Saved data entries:
'''
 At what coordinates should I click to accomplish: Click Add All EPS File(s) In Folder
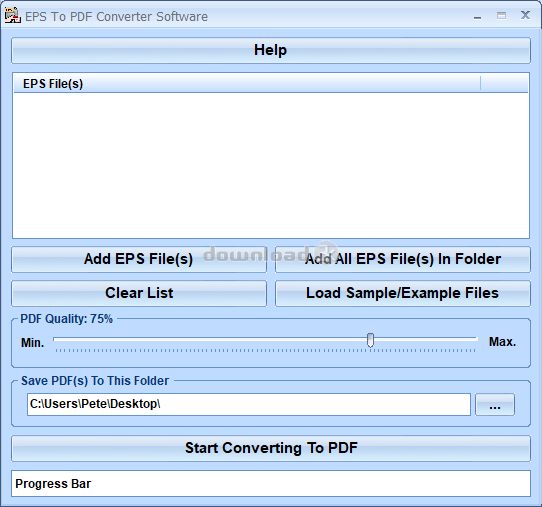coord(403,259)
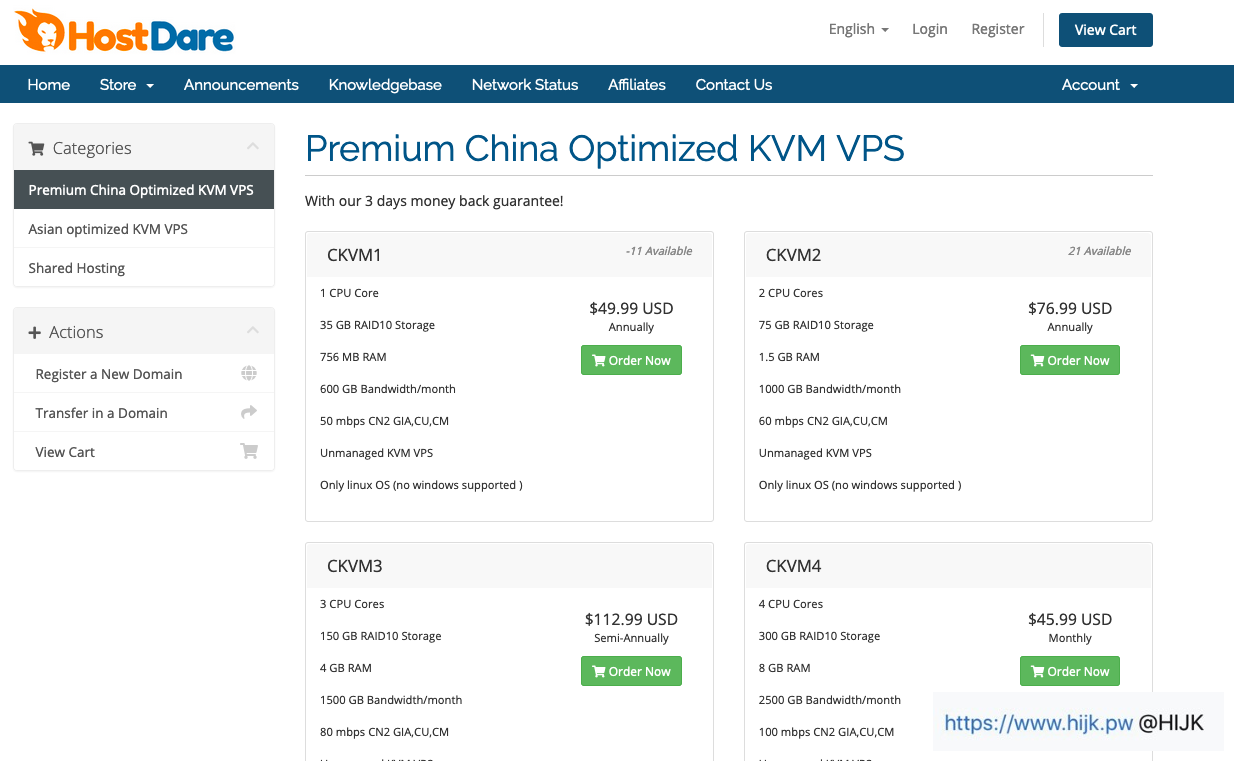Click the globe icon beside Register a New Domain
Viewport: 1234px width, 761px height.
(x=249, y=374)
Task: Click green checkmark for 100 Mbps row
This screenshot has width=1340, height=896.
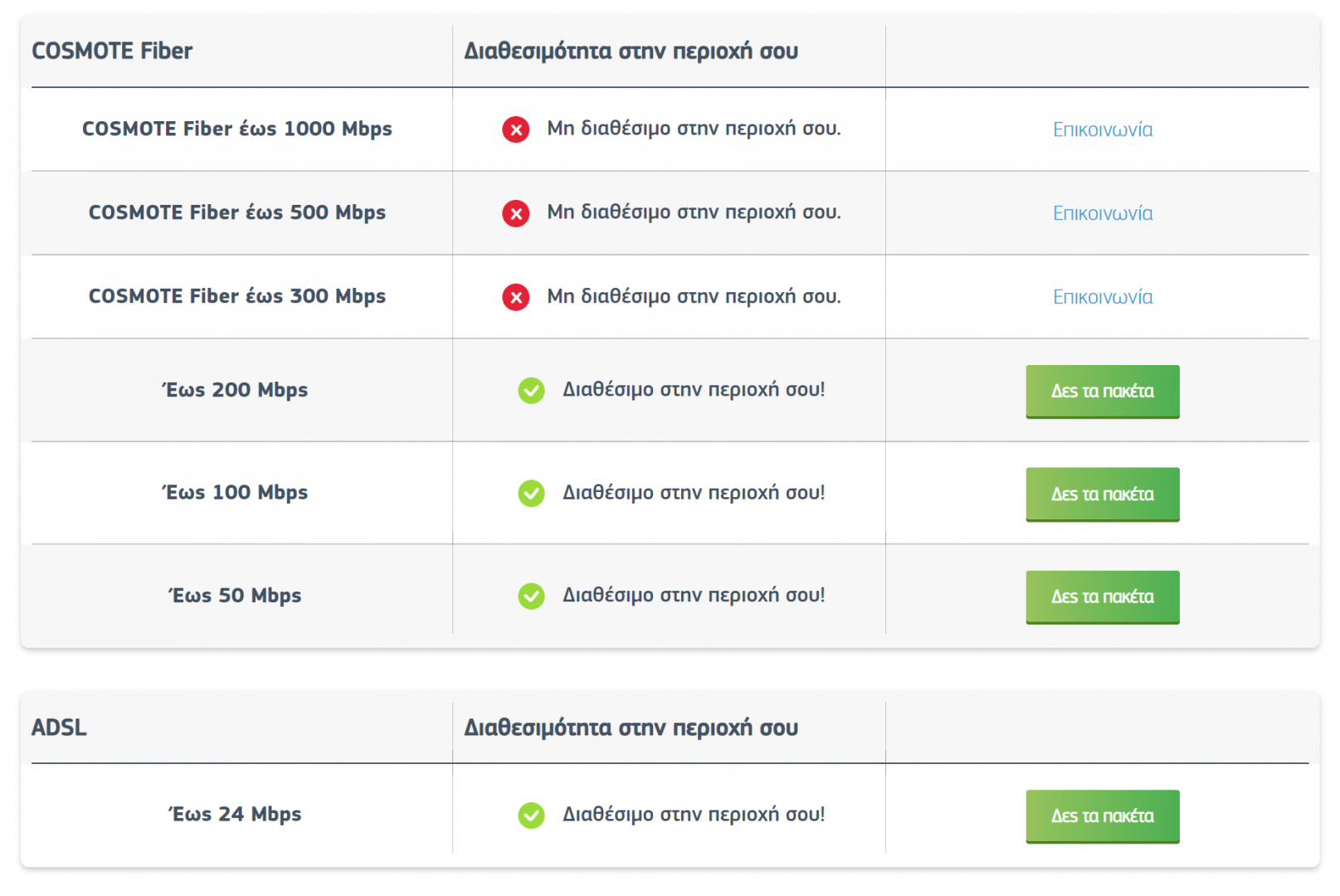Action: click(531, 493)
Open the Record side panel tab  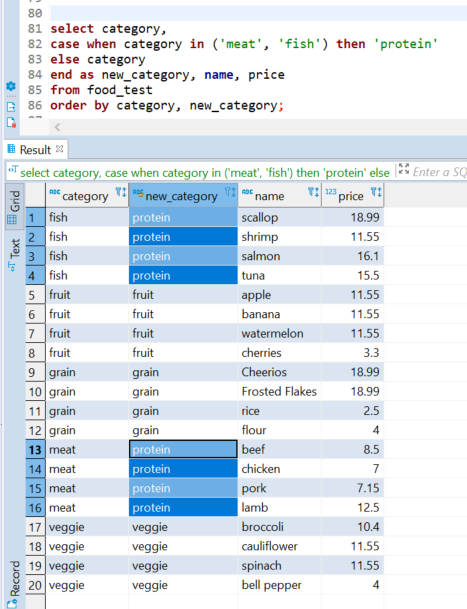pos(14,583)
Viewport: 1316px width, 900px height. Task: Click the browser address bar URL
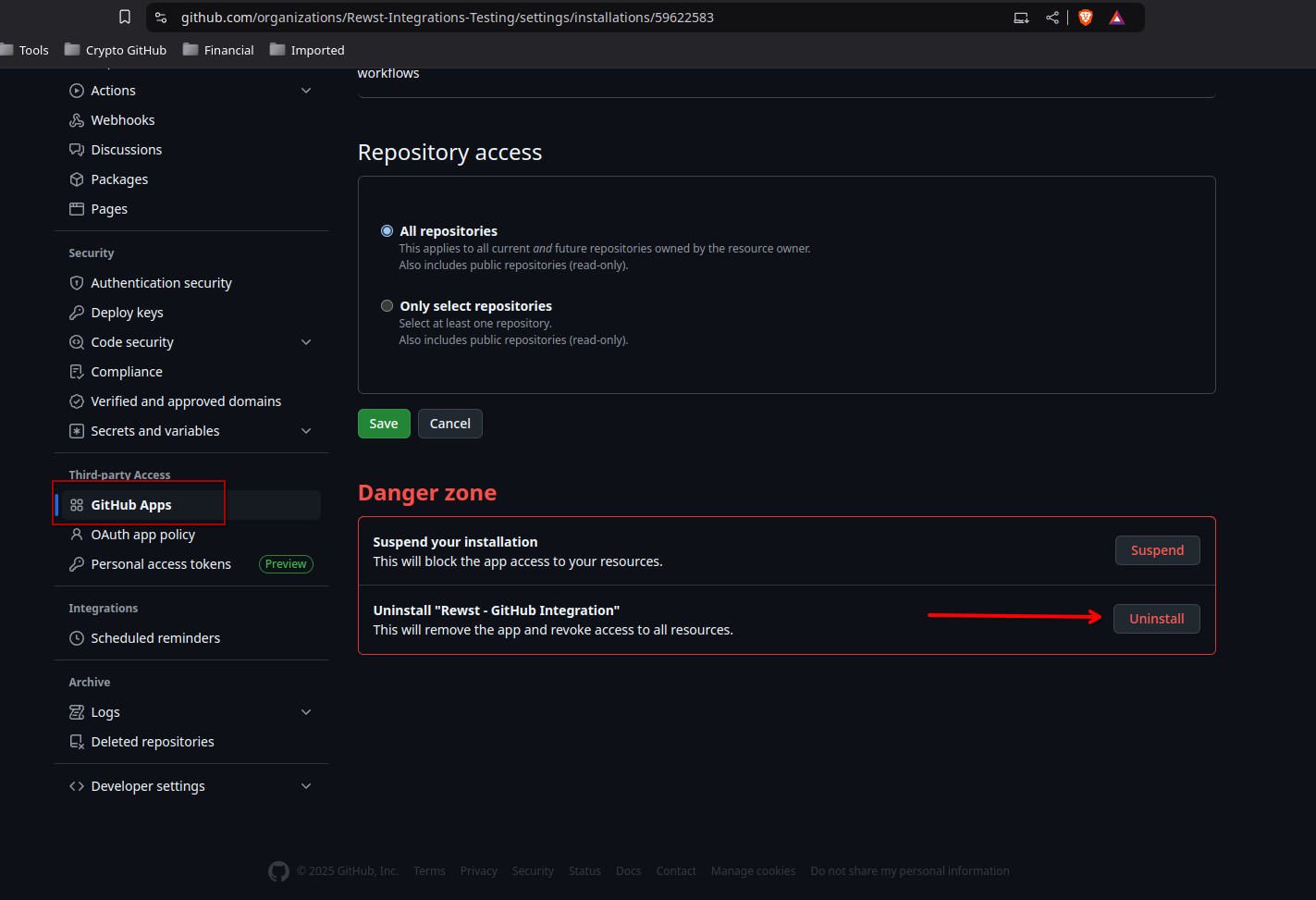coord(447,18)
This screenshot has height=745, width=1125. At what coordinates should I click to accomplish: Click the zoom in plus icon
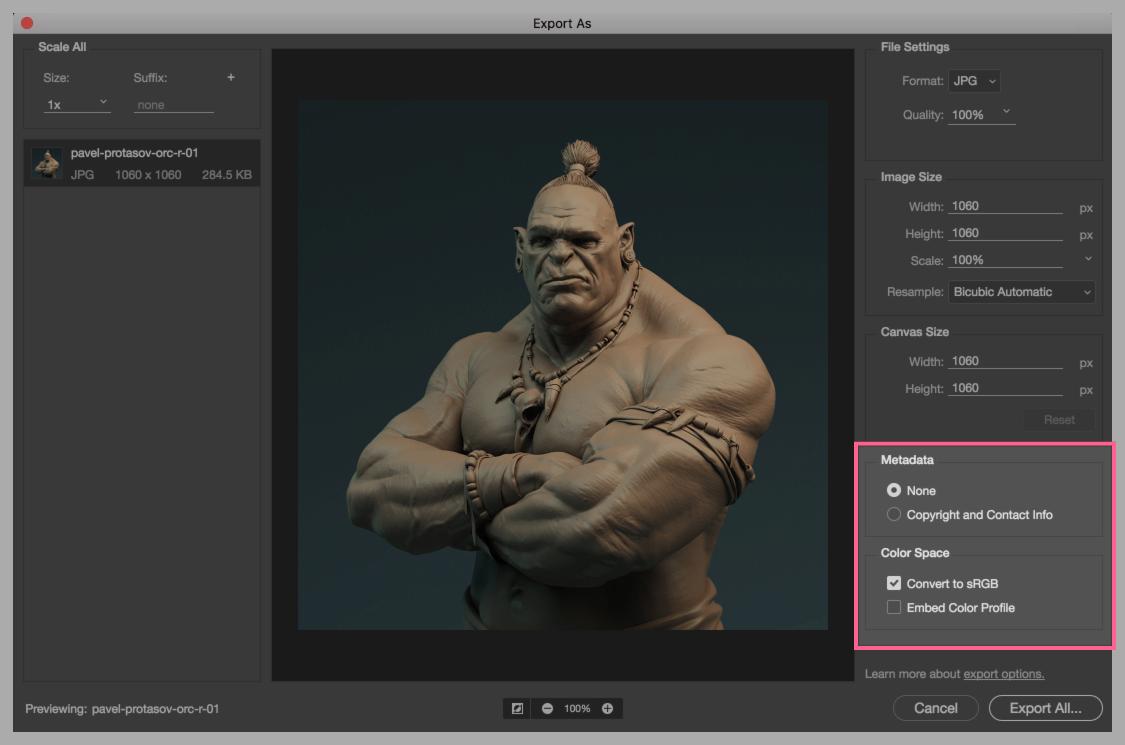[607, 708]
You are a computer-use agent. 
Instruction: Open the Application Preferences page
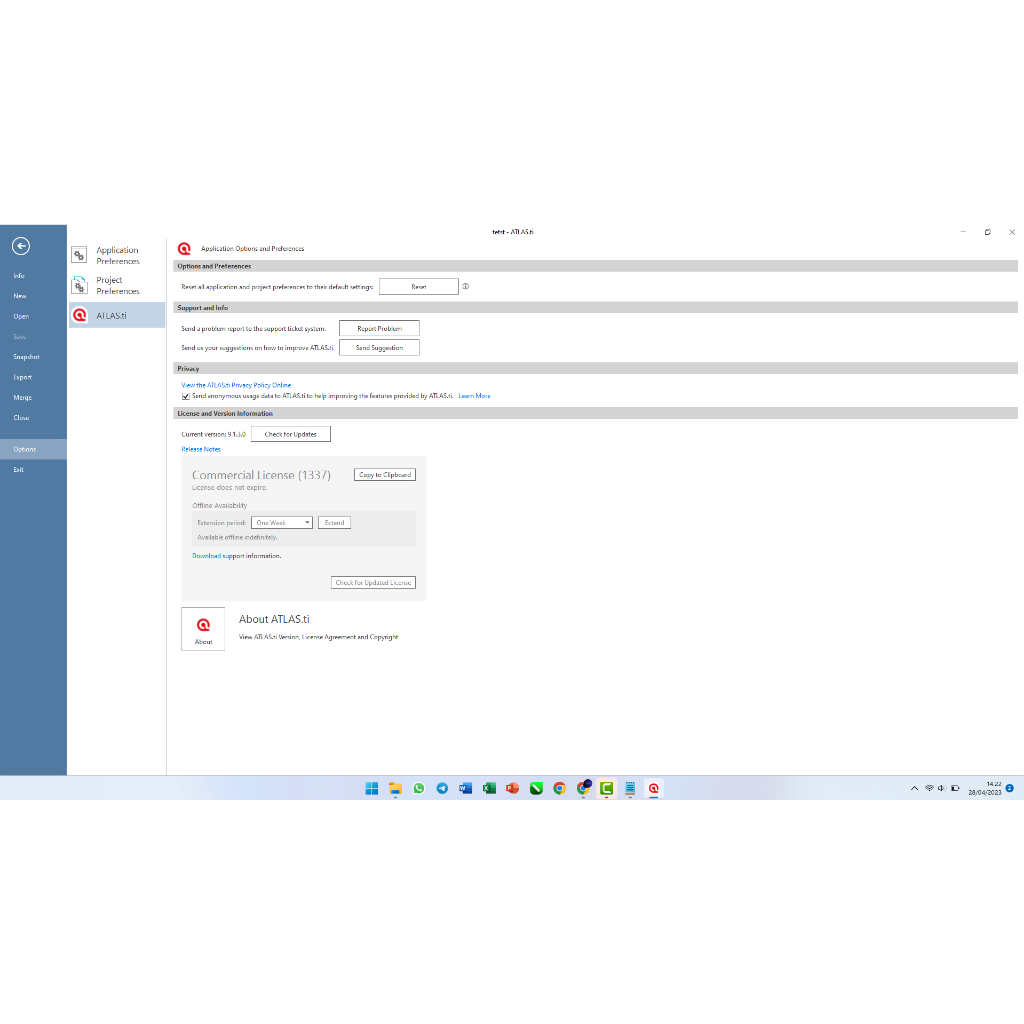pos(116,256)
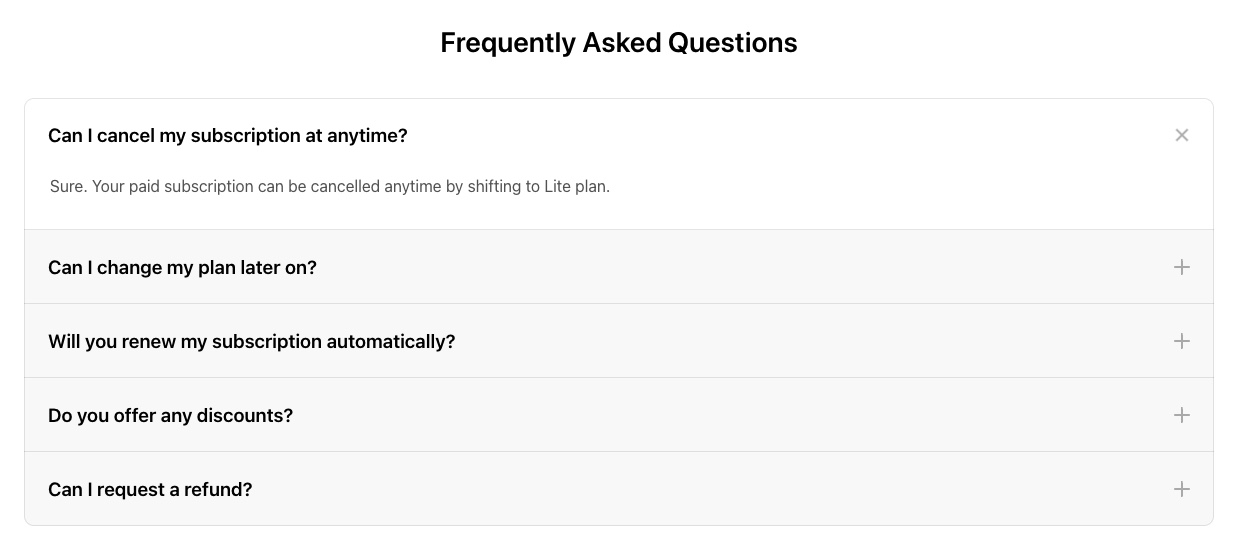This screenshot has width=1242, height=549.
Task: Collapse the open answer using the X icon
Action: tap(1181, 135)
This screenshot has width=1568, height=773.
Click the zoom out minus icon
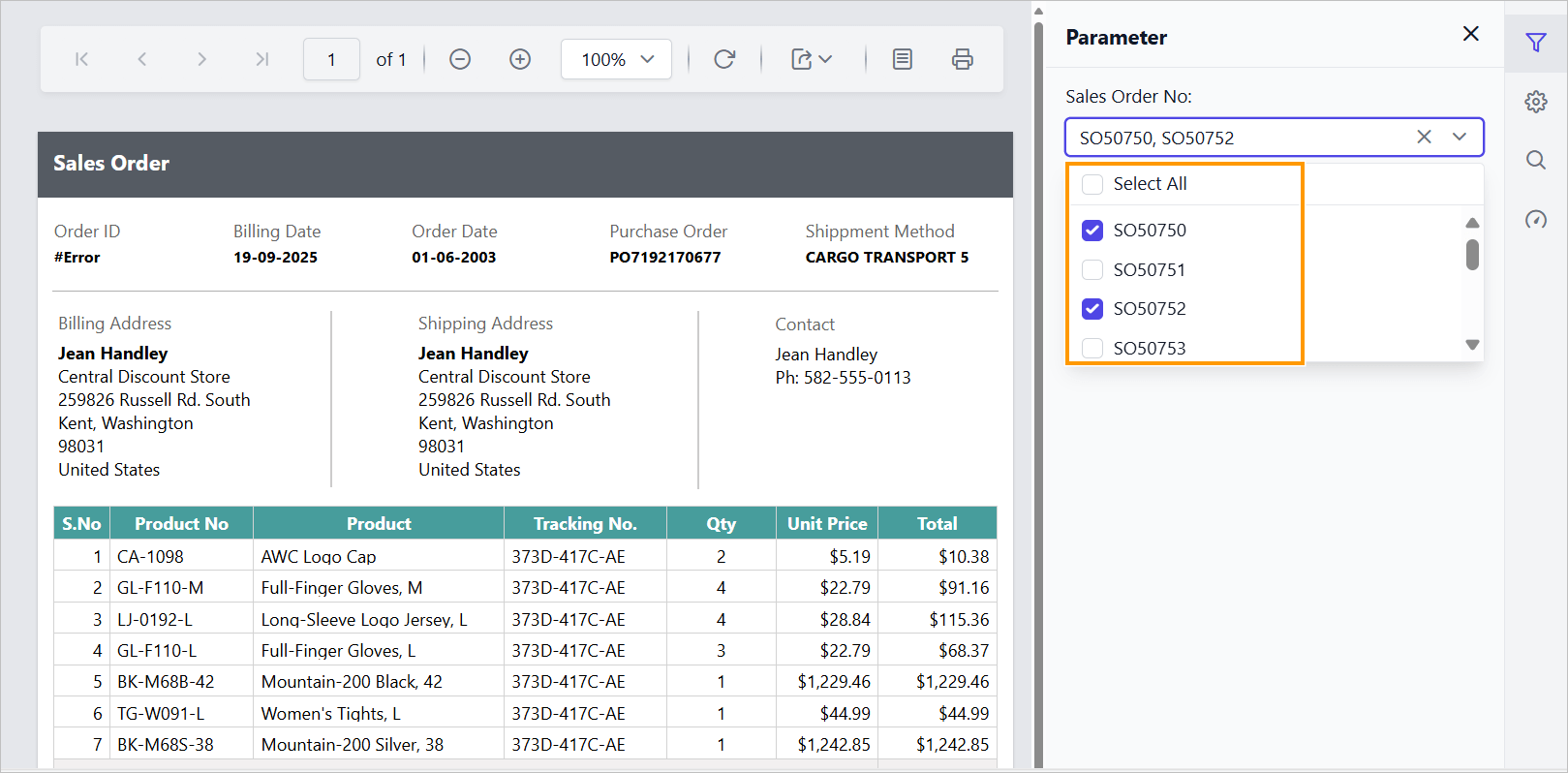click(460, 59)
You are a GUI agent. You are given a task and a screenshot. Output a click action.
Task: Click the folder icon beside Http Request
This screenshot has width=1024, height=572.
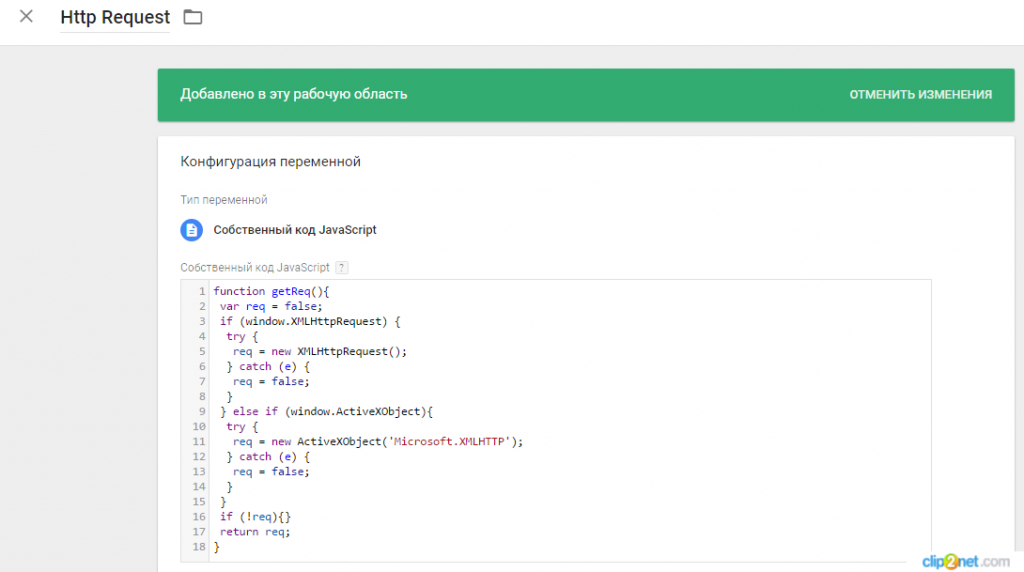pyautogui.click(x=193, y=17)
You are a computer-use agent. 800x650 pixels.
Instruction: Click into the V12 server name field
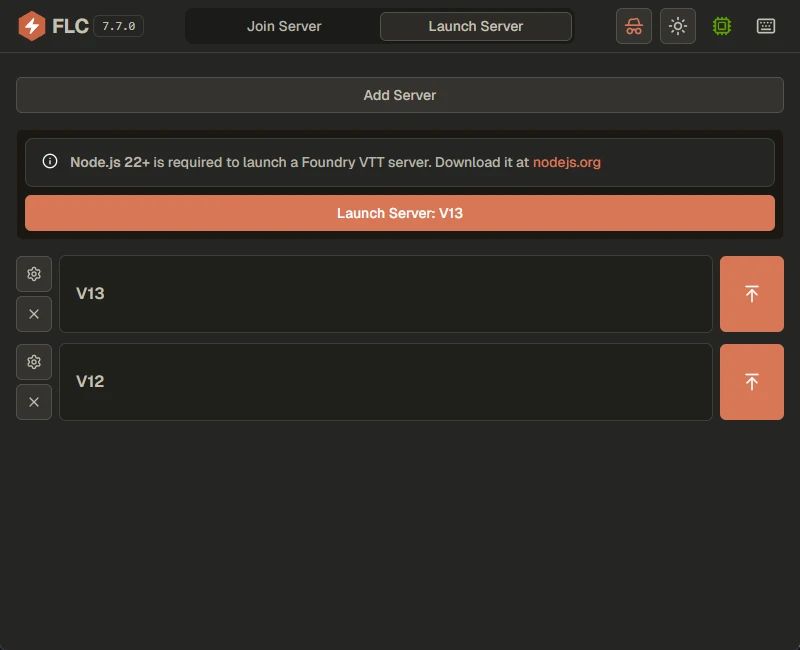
'''
Aim of the task:
Copy every line from the entries that contains the word "computer".

Response:
You are a computer-use agent. 
You are a computer-use agent. 800x650 pixels.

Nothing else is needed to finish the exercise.